Please retype the data below in full.

[Study material Boundary: Start]

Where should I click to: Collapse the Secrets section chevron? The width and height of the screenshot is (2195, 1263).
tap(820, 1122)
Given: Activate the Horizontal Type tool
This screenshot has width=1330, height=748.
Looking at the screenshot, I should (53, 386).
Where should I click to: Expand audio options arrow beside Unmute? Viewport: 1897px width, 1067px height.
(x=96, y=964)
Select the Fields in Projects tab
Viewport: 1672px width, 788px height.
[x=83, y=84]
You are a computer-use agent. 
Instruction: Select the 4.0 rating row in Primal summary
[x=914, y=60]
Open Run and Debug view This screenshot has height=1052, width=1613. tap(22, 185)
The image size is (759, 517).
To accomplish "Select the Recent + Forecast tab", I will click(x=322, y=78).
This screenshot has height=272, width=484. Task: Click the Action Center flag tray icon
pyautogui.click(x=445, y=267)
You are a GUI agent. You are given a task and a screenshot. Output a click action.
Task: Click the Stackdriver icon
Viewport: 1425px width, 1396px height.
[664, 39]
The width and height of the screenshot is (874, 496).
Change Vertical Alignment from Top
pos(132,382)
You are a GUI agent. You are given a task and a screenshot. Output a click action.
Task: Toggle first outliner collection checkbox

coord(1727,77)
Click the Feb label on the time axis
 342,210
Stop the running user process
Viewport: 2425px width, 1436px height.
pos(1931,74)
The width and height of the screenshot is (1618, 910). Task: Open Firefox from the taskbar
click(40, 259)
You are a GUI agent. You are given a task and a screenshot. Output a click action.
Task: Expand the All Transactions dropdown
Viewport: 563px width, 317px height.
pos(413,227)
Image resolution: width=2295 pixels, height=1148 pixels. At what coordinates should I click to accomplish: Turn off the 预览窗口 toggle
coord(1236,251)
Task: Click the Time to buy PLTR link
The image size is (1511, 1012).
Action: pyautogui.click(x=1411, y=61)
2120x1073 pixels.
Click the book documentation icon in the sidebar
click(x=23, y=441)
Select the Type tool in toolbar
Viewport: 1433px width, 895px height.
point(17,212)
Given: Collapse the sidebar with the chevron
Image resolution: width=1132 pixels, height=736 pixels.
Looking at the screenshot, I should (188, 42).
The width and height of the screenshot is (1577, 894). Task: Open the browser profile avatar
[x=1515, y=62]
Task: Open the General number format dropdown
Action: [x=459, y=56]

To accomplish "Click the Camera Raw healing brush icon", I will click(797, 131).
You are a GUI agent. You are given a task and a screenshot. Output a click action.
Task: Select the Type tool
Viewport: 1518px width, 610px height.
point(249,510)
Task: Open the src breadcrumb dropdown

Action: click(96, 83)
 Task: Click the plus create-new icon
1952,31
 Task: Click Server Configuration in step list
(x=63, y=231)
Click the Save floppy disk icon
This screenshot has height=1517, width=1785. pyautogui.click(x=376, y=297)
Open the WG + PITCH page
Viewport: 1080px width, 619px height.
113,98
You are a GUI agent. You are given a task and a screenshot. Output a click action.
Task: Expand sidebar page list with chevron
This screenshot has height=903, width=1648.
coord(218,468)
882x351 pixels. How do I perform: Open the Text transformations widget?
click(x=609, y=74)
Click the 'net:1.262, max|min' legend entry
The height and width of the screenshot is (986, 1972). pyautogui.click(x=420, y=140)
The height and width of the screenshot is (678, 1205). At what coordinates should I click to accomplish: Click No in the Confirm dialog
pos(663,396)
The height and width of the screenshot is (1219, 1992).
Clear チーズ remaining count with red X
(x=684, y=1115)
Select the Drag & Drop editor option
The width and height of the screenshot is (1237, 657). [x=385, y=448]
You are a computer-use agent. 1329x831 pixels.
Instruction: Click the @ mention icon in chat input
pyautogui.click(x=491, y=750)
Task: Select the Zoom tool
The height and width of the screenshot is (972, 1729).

[Study material Boundary: End]

### Your response
Where should I click to: Collapse the Secrets section chevron? The width and height of the screenshot is (2195, 1263).
tap(820, 1122)
Given: Activate the Horizontal Type tool
This screenshot has width=1330, height=748.
Looking at the screenshot, I should (53, 386).
Where should I click to: Expand audio options arrow beside Unmute? Viewport: 1897px width, 1067px height.
(x=96, y=964)
Select the Fields in Projects tab
Viewport: 1672px width, 788px height.
[x=83, y=84]
You are a computer-use agent. 
Instruction: Select the 4.0 rating row in Primal summary
[x=914, y=60]
Open Run and Debug view This screenshot has height=1052, width=1613. tap(22, 185)
The image size is (759, 517).
To accomplish "Select the Recent + Forecast tab", I will click(x=322, y=78).
This screenshot has height=272, width=484. Task: Click the Action Center flag tray icon
pyautogui.click(x=445, y=267)
You are a GUI agent. You are given a task and a screenshot. Output a click action.
Task: Click the Stackdriver icon
Viewport: 1425px width, 1396px height.
[664, 39]
The width and height of the screenshot is (874, 496).
Change Vertical Alignment from Top
pos(132,382)
You are a GUI agent. You are given a task and a screenshot. Output a click action.
Task: Toggle first outliner collection checkbox

coord(1727,77)
Click the Feb label on the time axis
 342,210
Stop the running user process
Viewport: 2425px width, 1436px height.
pos(1931,74)
The width and height of the screenshot is (1618, 910). Task: Open Firefox from the taskbar
click(40, 259)
You are a GUI agent. You are given a task and a screenshot. Output a click action.
Task: Expand the All Transactions dropdown
Viewport: 563px width, 317px height.
pos(413,227)
Image resolution: width=2295 pixels, height=1148 pixels. At what coordinates should I click to accomplish: Turn off the 预览窗口 toggle
coord(1236,251)
Task: Click the Time to buy PLTR link
The image size is (1511, 1012).
Action: pyautogui.click(x=1411, y=61)
2120x1073 pixels.
Click the book documentation icon in the sidebar
click(x=23, y=441)
Select the Type tool in toolbar
Viewport: 1433px width, 895px height.
point(17,212)
Given: Collapse the sidebar with the chevron
Image resolution: width=1132 pixels, height=736 pixels.
Looking at the screenshot, I should (188, 42).
The width and height of the screenshot is (1577, 894). Task: Open the browser profile avatar
[x=1515, y=62]
Task: Open the General number format dropdown
Action: [x=459, y=56]

To accomplish "Click the Camera Raw healing brush icon", I will click(797, 131).
You are a GUI agent. You are given a task and a screenshot. Output a click action.
Task: Select the Type tool
Viewport: 1518px width, 610px height.
point(249,510)
Task: Open the src breadcrumb dropdown

Action: click(96, 83)
 Task: Click the plus create-new icon
1952,31
 Task: Click Server Configuration in step list
(x=63, y=231)
Click the Save floppy disk icon
This screenshot has height=1517, width=1785. pyautogui.click(x=376, y=297)
Open the WG + PITCH page
Viewport: 1080px width, 619px height.
113,98
You are a GUI agent. You are given a task and a screenshot. Output a click action.
Task: Expand sidebar page list with chevron
This screenshot has height=903, width=1648.
coord(218,468)
882x351 pixels. How do I perform: Open the Text transformations widget?
click(x=609, y=74)
Click the 'net:1.262, max|min' legend entry
The height and width of the screenshot is (986, 1972). pyautogui.click(x=420, y=140)
The height and width of the screenshot is (678, 1205). At what coordinates should I click to accomplish: Click No in the Confirm dialog
pos(663,396)
The height and width of the screenshot is (1219, 1992).
Clear チーズ remaining count with red X
(x=684, y=1115)
Select the Drag & Drop editor option
The width and height of the screenshot is (1237, 657). [x=385, y=448]
You are a computer-use agent. 1329x831 pixels.
Instruction: Click the @ mention icon in chat input
pyautogui.click(x=491, y=750)
Task: Select the Zoom tool
The height and width of the screenshot is (972, 1729).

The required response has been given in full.